InfoSphere Optim

 View Only

Finding Sensitive Data in Free-Form Text

  • 1.  Finding Sensitive Data in Free-Form Text

    Posted Fri April 10, 2020 02:16 PM
    Curious if anyone is using or has created logic to find sensitive or PII data within free-form text strings. An example of this could be chat window information between a customer and a service rep whereby a customer could potentially enter sensitive information which gets saved into the repository holding all relevant chat information. 

    If someone needed to do analysis on such data, any potentially sensitive data should be masked; yet coding a process to identify such data elements has a lot of possible permutations to deal with and starts to verge into needing some level of AI to learn all the possible patterns for things such as SSN, CCard, DLN, et al. 

    We have plenty of exit code examples which parse data fields looking for data elements using tags (i.e.
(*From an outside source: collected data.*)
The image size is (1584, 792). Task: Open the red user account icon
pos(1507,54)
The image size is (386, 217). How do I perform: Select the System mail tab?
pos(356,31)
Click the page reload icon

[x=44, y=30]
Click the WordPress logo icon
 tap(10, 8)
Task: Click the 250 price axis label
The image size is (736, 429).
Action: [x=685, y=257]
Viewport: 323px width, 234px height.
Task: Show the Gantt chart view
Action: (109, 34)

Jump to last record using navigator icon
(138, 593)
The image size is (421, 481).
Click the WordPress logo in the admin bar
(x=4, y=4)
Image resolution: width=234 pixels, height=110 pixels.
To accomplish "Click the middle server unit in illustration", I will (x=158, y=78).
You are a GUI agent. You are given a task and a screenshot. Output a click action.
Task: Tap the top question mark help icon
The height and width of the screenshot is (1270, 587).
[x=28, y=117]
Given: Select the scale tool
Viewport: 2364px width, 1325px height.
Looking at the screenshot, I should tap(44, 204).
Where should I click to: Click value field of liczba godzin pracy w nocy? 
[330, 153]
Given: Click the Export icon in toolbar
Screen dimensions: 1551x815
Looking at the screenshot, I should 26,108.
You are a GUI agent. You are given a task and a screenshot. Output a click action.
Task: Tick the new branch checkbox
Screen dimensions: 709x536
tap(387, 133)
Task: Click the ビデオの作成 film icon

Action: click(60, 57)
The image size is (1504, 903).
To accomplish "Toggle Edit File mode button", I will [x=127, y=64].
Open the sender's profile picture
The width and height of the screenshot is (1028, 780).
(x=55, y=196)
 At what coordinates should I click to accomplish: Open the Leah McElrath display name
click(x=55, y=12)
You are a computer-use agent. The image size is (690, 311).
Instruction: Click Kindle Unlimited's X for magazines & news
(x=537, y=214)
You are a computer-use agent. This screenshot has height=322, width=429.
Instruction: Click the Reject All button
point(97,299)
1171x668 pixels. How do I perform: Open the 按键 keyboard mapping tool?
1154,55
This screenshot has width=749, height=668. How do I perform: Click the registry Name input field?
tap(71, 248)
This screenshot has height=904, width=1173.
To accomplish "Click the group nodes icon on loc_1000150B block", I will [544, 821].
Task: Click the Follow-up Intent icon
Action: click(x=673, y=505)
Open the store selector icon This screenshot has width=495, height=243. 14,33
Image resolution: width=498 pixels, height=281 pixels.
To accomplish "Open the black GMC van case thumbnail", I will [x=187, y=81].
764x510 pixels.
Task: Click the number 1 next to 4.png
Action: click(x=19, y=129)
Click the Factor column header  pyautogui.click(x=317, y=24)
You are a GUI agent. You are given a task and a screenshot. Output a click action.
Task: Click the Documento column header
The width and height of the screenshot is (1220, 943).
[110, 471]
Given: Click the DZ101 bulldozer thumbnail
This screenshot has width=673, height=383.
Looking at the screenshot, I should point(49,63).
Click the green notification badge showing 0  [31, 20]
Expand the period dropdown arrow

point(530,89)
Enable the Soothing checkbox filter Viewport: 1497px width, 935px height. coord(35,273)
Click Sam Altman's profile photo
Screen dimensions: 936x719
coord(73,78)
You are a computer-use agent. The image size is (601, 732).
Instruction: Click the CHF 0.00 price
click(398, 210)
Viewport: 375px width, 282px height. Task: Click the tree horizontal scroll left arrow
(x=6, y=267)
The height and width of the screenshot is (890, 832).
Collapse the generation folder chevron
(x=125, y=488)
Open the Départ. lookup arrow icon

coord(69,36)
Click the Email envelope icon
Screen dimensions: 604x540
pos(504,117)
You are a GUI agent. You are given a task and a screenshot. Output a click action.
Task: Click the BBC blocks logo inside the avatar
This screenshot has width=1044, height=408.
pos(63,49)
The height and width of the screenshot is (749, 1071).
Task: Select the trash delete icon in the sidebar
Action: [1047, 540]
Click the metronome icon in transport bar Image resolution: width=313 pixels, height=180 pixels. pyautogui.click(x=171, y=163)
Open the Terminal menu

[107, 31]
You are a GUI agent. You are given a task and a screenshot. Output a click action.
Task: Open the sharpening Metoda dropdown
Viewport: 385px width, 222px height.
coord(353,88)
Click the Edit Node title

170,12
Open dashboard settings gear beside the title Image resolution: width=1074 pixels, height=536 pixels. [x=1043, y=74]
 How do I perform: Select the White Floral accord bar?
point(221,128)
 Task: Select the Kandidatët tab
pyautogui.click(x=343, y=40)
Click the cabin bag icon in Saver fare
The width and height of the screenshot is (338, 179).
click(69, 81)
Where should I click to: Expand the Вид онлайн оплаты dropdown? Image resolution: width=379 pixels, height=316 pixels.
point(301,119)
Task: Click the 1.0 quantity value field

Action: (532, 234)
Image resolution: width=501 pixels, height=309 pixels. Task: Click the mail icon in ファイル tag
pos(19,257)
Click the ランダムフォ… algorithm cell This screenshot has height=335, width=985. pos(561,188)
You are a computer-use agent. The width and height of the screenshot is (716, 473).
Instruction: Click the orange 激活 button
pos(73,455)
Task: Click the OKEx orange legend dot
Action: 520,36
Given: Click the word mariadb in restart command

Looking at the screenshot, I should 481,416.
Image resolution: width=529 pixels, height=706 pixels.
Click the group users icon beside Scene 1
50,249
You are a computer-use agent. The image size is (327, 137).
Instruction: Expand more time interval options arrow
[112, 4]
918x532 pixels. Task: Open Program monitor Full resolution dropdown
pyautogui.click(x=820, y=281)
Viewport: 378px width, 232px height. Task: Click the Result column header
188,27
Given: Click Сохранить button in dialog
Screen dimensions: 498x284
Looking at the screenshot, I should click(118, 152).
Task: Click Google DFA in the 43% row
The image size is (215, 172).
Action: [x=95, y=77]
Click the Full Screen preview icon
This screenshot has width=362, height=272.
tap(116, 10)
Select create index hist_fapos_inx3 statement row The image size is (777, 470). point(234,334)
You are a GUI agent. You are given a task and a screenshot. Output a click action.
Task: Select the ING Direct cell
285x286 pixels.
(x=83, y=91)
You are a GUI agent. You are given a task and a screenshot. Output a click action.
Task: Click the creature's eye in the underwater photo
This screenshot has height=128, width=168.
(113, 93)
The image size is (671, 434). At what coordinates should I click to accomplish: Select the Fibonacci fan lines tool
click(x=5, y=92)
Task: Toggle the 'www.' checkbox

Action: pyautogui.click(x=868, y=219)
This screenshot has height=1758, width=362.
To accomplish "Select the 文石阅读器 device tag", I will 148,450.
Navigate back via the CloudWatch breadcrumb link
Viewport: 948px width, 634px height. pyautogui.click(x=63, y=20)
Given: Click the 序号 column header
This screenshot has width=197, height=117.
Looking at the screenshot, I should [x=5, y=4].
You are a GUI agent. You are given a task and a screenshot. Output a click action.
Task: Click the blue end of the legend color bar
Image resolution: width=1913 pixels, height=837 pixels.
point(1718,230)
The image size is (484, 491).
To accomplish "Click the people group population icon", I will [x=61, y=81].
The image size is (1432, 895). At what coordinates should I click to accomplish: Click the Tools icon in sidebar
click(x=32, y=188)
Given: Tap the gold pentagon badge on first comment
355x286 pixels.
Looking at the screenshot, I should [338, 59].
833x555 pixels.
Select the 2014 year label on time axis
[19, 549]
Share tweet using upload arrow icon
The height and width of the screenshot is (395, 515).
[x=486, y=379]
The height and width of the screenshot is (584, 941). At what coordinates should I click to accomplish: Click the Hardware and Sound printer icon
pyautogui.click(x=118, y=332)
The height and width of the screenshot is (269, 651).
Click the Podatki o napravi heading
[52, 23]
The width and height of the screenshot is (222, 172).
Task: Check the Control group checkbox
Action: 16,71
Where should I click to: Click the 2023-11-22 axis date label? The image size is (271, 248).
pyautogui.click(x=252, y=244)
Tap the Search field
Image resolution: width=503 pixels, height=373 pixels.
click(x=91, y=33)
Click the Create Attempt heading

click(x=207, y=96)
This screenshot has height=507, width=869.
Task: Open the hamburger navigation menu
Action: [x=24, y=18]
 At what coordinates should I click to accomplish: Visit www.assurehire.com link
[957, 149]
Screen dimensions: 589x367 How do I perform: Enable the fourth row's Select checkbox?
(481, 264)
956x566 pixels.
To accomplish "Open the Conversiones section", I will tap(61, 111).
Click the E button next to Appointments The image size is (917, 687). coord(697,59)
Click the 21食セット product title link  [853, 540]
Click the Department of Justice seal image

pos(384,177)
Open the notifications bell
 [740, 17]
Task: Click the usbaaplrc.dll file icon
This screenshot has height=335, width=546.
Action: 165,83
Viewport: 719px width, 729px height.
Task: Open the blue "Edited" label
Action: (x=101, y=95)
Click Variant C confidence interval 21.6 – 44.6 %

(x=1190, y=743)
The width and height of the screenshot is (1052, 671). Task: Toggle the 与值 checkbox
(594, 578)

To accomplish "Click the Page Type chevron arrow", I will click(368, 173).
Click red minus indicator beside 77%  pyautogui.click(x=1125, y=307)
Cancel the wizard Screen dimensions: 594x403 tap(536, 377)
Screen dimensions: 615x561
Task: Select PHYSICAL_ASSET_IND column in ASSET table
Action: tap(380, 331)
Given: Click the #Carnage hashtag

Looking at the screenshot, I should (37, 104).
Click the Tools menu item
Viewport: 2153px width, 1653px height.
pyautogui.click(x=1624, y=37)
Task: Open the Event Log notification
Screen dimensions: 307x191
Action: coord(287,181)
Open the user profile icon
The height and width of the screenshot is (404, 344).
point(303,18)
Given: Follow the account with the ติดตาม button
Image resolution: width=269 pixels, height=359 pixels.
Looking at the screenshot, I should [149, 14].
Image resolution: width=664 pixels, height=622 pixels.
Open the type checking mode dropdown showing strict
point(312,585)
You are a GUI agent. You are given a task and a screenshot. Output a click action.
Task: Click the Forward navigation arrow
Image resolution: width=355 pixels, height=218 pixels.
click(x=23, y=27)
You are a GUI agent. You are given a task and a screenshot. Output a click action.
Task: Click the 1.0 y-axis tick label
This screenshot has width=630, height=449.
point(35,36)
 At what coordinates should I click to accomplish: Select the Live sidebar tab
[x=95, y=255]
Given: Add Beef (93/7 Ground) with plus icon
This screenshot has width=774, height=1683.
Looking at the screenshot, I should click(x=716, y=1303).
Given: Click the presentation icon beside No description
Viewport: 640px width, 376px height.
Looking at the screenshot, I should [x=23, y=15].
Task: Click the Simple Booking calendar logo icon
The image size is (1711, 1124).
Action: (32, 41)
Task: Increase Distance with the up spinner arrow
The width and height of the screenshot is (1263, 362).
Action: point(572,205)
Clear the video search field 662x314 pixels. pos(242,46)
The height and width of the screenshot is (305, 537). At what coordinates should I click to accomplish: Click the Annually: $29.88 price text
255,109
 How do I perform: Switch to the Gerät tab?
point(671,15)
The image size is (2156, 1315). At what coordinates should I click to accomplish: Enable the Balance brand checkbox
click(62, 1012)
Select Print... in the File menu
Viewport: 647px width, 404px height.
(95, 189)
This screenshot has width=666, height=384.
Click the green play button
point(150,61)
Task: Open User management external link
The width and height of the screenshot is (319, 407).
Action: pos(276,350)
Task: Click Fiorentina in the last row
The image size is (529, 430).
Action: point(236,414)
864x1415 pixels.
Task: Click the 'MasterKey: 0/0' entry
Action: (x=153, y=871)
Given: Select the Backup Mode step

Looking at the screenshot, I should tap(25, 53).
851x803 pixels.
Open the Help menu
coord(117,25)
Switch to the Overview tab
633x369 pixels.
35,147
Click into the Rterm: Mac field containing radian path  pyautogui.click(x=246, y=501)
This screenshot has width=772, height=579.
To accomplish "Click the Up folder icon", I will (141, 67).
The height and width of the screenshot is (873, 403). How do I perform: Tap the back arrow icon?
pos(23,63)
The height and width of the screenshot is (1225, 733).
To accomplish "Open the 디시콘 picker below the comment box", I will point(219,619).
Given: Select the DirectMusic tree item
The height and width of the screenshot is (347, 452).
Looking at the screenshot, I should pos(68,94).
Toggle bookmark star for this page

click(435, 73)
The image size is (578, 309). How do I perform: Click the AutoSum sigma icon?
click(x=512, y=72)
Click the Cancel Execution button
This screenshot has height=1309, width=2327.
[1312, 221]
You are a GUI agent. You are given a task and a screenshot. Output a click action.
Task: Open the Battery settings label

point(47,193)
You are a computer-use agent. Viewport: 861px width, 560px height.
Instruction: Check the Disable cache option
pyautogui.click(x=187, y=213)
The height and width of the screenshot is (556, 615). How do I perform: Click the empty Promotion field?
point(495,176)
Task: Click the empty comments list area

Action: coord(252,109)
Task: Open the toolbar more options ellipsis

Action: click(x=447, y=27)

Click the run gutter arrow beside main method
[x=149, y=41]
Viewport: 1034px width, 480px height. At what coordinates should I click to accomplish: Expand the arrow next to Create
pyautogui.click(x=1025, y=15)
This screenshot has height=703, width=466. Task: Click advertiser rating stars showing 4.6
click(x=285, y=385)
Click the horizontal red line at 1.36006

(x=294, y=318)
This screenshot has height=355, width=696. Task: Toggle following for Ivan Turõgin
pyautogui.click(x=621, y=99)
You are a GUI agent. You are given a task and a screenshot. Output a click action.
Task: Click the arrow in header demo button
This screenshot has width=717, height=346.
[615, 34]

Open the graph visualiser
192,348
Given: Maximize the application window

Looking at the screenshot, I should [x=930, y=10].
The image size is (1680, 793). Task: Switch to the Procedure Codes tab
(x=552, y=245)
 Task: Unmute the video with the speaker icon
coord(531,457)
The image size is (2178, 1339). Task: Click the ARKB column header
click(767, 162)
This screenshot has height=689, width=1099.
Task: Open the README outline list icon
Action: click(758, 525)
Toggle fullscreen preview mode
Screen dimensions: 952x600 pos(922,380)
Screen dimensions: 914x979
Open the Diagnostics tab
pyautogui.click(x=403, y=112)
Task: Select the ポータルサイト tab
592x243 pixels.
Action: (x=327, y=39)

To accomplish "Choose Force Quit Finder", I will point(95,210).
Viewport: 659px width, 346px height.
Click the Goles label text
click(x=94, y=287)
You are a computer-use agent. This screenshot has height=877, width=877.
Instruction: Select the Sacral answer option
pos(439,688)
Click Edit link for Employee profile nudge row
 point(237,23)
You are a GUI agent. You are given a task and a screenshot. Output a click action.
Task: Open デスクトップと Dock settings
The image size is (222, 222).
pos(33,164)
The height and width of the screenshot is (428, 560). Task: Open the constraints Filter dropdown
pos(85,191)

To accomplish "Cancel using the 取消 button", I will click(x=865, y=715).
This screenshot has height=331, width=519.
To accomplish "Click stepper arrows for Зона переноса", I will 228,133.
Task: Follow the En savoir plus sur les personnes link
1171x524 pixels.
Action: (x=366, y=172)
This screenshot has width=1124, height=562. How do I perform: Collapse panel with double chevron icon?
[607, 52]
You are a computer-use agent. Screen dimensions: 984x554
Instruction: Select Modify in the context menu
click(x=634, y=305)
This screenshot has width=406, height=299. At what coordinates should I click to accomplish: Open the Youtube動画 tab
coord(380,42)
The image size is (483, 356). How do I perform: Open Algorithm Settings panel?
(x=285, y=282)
JSON, XML, etc.), but these free-form data objects present a new wrinkle for masking since they do not follow any set patterns. 

    Do any of our Optim users or consultants have processes they have coded or leveraged to find sensitive data in free-form data fields so that it could be masked using ODPP? Appreciate all thoughts and input on this. 

    ------------------------------
    Keith Tidball
    Progressive Insurance
    ------------------------------

    #InfoSphereOptim
    #Optim